Petit tour des Cantons

J’ai donc fermé l’enregistreuse et on est partis rouler. Elle sur ses gros pneus à crampons de 42 mm, moi sur mes 25 mm de route. Avec Lyne Bessette comme guide sur les routes de gravier, aucun souci… ou presque.

On a quitté Sutton par la route 215, où on a croisé son père Alfred par hasard. Après quelques kilomètres, on a coupé dans une première route de terre, avant d’atteindre un sentier qui avait toutes les allures d’un terrain de jeu pour les quatre-roues, entre Brome et Knowlton. Il a fallu s’arrêter pour enjamber un sapin tombé pendant les orages de samedi soir dernier.

On a suivi la piste cyclable qui longe le lac Brome avant une halte dans le hameau de Foster, où elle fait un coucou à des amis propriétaires de la superbe brûlerie Virgin Hill Coffee. Après un cappuccino, on a traversé l’autoroute 10 pour faire le tour du lac Waterloo, toujours sur une piste en gravier.

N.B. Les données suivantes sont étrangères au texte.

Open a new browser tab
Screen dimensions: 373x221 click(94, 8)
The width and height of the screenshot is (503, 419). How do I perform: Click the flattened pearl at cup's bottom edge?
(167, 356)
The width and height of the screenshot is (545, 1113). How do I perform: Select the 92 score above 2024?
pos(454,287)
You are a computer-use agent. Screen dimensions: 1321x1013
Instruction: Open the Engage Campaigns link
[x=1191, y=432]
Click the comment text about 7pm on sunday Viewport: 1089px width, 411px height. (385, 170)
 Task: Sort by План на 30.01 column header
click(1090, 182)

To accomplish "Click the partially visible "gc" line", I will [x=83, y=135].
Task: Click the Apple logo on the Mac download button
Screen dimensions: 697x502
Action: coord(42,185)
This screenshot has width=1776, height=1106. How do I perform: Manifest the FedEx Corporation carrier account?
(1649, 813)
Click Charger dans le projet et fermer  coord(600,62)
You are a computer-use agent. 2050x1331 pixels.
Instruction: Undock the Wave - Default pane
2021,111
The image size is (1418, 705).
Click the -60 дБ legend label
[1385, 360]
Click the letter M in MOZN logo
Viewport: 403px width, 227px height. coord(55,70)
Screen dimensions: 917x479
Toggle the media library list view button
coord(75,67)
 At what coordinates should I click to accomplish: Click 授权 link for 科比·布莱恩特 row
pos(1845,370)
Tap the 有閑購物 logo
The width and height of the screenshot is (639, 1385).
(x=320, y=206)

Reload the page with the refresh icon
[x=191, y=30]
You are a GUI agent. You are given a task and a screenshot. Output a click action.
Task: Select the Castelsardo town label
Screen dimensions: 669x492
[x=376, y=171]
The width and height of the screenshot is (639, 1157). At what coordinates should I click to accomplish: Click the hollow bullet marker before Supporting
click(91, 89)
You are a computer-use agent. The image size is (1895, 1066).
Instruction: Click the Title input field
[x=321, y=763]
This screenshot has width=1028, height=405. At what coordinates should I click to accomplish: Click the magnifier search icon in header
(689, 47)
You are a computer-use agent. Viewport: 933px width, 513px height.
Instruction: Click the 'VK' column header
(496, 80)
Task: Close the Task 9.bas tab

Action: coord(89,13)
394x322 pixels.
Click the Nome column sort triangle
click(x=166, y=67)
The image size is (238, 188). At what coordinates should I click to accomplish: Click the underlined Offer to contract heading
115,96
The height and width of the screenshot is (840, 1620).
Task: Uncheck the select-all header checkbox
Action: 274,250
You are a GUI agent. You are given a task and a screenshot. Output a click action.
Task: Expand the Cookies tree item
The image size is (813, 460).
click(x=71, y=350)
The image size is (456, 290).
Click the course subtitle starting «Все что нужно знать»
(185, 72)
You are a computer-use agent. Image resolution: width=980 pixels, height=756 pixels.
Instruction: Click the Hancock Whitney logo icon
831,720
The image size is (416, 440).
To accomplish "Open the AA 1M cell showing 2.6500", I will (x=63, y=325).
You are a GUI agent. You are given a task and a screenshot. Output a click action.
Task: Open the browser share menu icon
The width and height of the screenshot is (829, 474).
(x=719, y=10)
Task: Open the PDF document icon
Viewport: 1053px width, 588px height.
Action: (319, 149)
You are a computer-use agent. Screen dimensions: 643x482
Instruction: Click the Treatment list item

Après un autre passage sous l’A10, on a fait un arrêt chez son frère cadet à Fulford pour sortir Victor, un golden retriever fervent de frisbee. On est revenus sur des routes de terre entre le lac Brome et Bromont.

À Knowlton, Bessette a proposé de s’engouffrer dans un sentier forestier qu’elle empruntait dans son enfance. Elle a bien ri quand je suis resté coincé dans un marécage, passant à un cheveu de me couvrir de boue et de honte.

De quoi aurais-je eu l’air chez Chauffage Alfred Bessette et Fils, l’entreprise paternelle désormais propriété de son frère ? Sa mère Johanne y travaille toujours et elle a bien ri de ma mésaventure. Je me suis vengé en ayant une crevaison que Bessette a offert de réparer.

Au retour, elle m’a montré sa maison de Sutton, son étang et sa forêt d’une vingtaine d’acres. Elle m’a déposé chez moi avant de finir la montée de Maple. Kilométrage : 73,5 km. Moyenne horaire ? Vous ne le saurez pas.